El espejo ajeno: cuando la mirada del otro sustituye a la propia

Por Joan Ramón Miret editor www.elperiodicodelapsicologia.info

Vivimos en un mundo hiperconectado donde resulta extrañamente fácil desdibujarse. A menudo, sin darnos cuenta, desplazamos el centro de gravedad de nuestra vida hacia afuera. Ocurre de forma sutil: una necesidad constante de aprobación, la ansiedad ante el desacuerdo o la búsqueda incesante de validación en nuestras relaciones, proyectos o redes sociales. Es el síntoma de una desconexión profunda: cuando no conocemos ni reconocemos nuestro verdadero valor, acabamos pidiendo a los demás que nos pongan nota.
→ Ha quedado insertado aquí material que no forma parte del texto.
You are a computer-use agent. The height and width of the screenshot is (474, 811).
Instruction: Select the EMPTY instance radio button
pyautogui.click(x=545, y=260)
La tragedia de este movimiento no es solo que dependamos de la opinión ajena, sino lo que esa opinión representa. En realidad, la autoestima no empieza a depender de lo que los demás ven en nosotros, sino de lo que nosotros creemos que ven. Es decir, nos sometemos al dictamen de un fantasma, de una interpretación propia sobre el juicio ajeno. Construimos una identidad basada en reflejos distorsionados, alejándonos cada vez más de lo que realmente somos.
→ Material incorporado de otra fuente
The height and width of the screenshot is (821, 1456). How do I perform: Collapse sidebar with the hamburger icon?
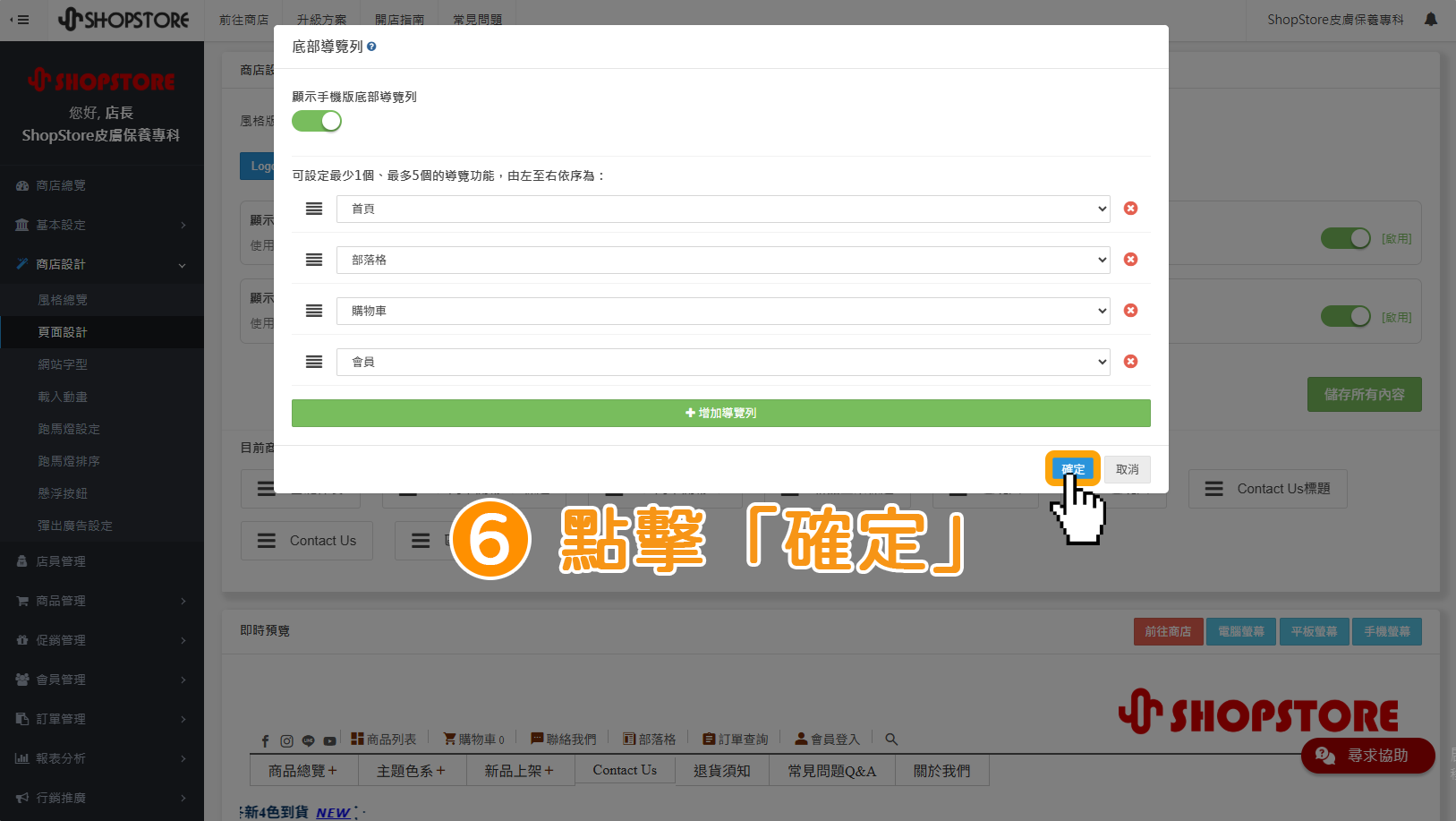(x=20, y=19)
La trampa de la validación externa. Desde la psicología humanista, el ser humano posee una tendencia natural hacia la autorrealización y el crecimiento. Sin embargo, ese desarrollo requiere un terreno firme: la aceptación incondicional de uno mismo. Cuando condicionamos nuestro valor a la mirada externa, convertimos nuestra autoestima en una divisa inestable que cotiza según el humor, las expectativas o los sesgos de quienes nos rodean.

Si el entorno aprueba, nos sentimos valiosos; si el entorno critica o ignora, la sensación de insuficiencia nos paraliza. Este ir y venir genera un desgaste emocional enorme. Nos volvemos intérpretes de lo que los demás esperan de nosotros, moldeando nuestra personalidad para encajar, para ser aceptados, para no defraudar. En el proceso, la pregunta fundamental —¿quién soy yo para mí?— queda eclipsada por una pregunta mucho más frágil: ¿quién tengo que ser para ti?
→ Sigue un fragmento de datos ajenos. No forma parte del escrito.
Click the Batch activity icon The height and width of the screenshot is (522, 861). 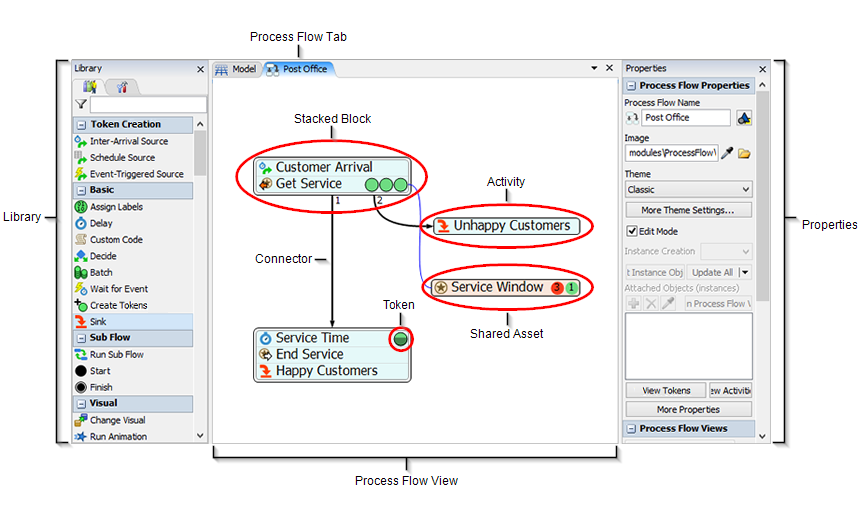coord(81,272)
Del juicio a la experiencia interior. Recuperar el propio valor no consiste en desarrollar un orgullo narcisista ni en ignorar al resto del mundo. El ser humano es un ser relacional; necesitamos a los otros y la convivencia nos enriquece. De lo que se trata es de cambiar el orden de las prioridades.

Para reconstruir una autoestima genuina, es imprescindible transitar un camino de vuelta a la experiencia interior:

Diferenciar la mirada real de la imaginada: Muchas de las exigencias que atribuimos a los demás son, en el fondo, proyecciones de nuestras propias exigencias no resueltas. Aprender a pausar y preguntarse «¿esto lo deduzco yo o me lo han dicho realmente?» ayuda a desmontar relatos ficticios.

Reconocer la propia vulnerabilidad: El valor personal no depende de la perfección ni del éxito continuo. Se asienta en la capacidad de acoger la totalidad de lo que somos: los aciertos, pero también los miedos, los errores y las contradicciones.

Reclamar la autoevaluación: Dejar de usar el aplauso ajeno como única medida de satisfacción. Preguntarse al final del día si las decisiones tomadas guardan coherencia con los propios valores, independientemente de la reacción del entorno.

Volver a habitarse. Conocer el propio valor es un acto de honestidad profunda. Significa mirarse al espejo sin la necesidad imperiosa de que alguien al lado confirme lo que vemos. La autoestima real no surge de convencer a los demás de lo que valemos, sino de la tranquilidad silenciosa de saberlo nosotros mismos.

Cuando dejamos de buscar en ojos ajenos la confirmación de nuestra existencia, la mirada del otro deja de ser un tribunal y vuelve a ser lo que siempre debió ser: un espacio de encuentro.